§ **TASK TO COMPLETE**
Copy out the lines between the one containing "You are a computer-use agent." and the one containing "The image size is (530, 226).", inclusive, changing "smiley emoji" to "smiling face" and leaving everything else as it is.

§ **EXCERPTED RECORDS**
--------------------------------------------------

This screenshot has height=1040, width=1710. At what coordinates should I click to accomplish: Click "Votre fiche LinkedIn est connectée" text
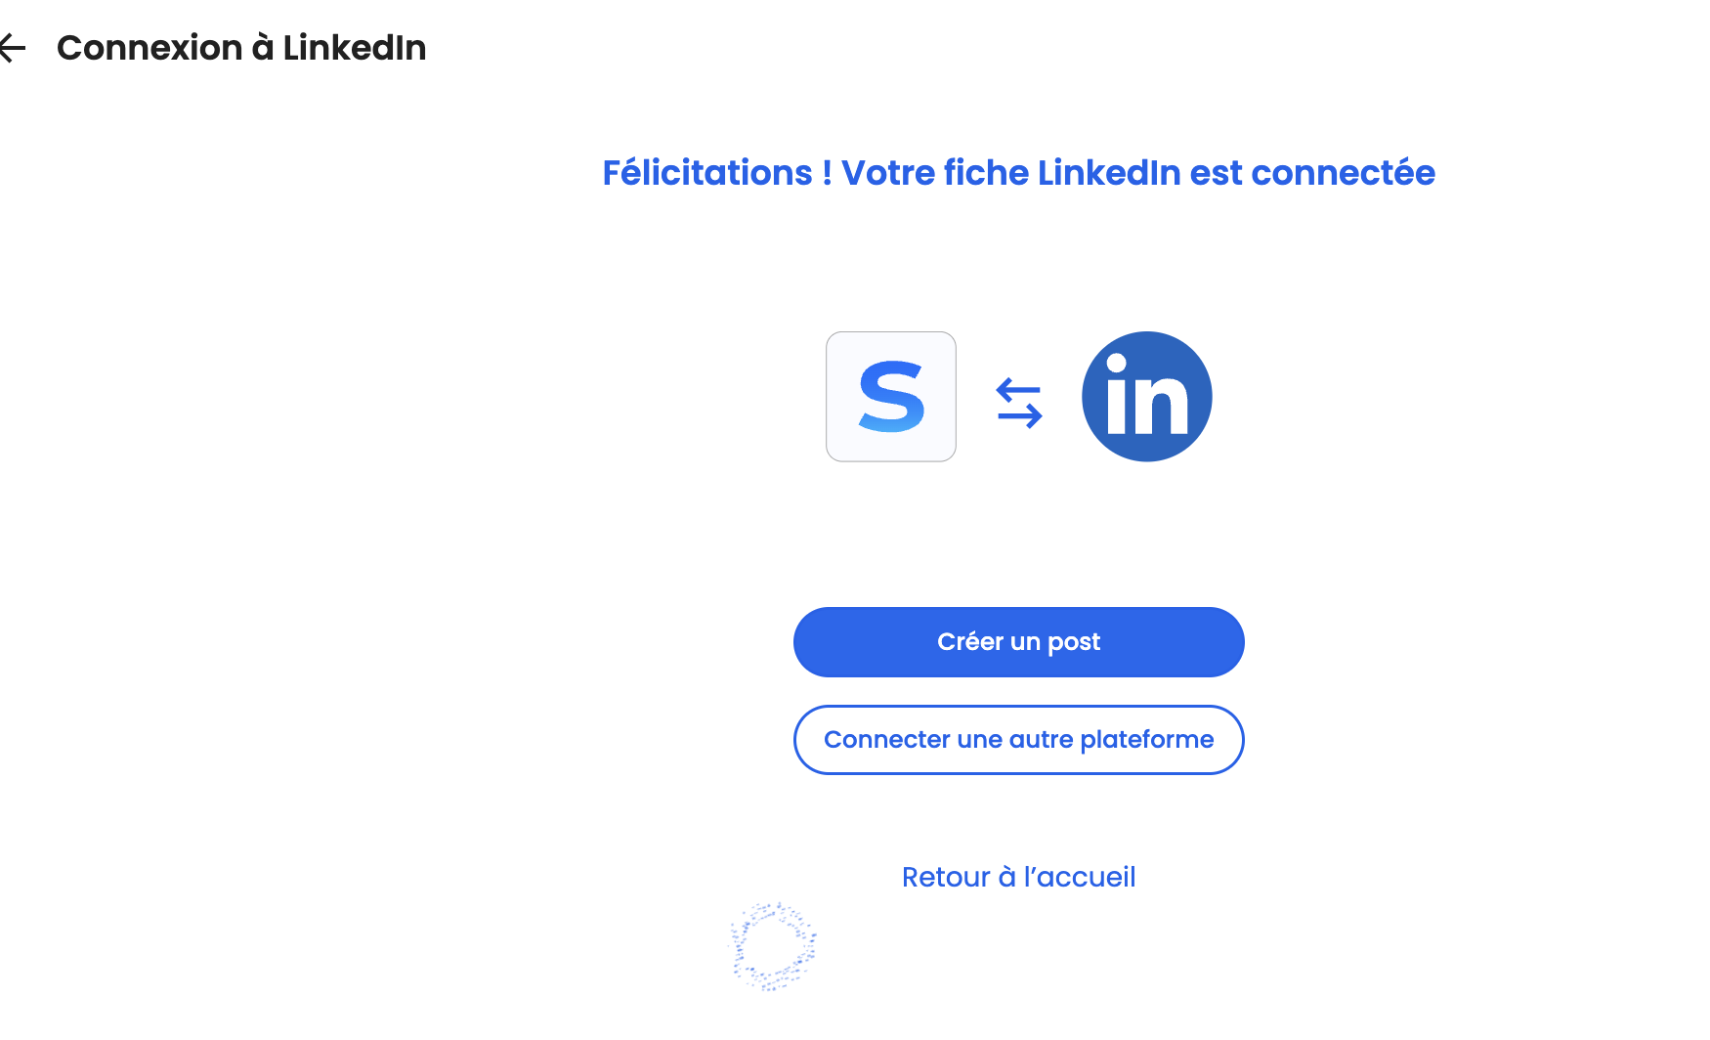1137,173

--------------------------------------------------

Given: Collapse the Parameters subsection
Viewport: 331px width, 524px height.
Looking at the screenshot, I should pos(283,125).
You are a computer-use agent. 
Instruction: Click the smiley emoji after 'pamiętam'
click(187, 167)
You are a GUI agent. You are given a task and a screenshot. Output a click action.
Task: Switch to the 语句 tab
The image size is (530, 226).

--------------------------------------------------

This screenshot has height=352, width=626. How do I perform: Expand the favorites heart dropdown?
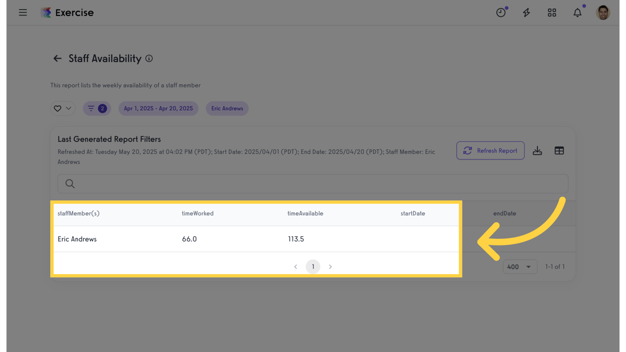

--------------------------------------------------

§ **THE REPLY**
You are a computer-use agent. 
Instruction: Click the smiling face after 'pamiętam'
click(187, 167)
You are a GUI agent. You are given a task and a screenshot. Output a click action.
Task: Switch to the 语句 tab
The image size is (530, 226).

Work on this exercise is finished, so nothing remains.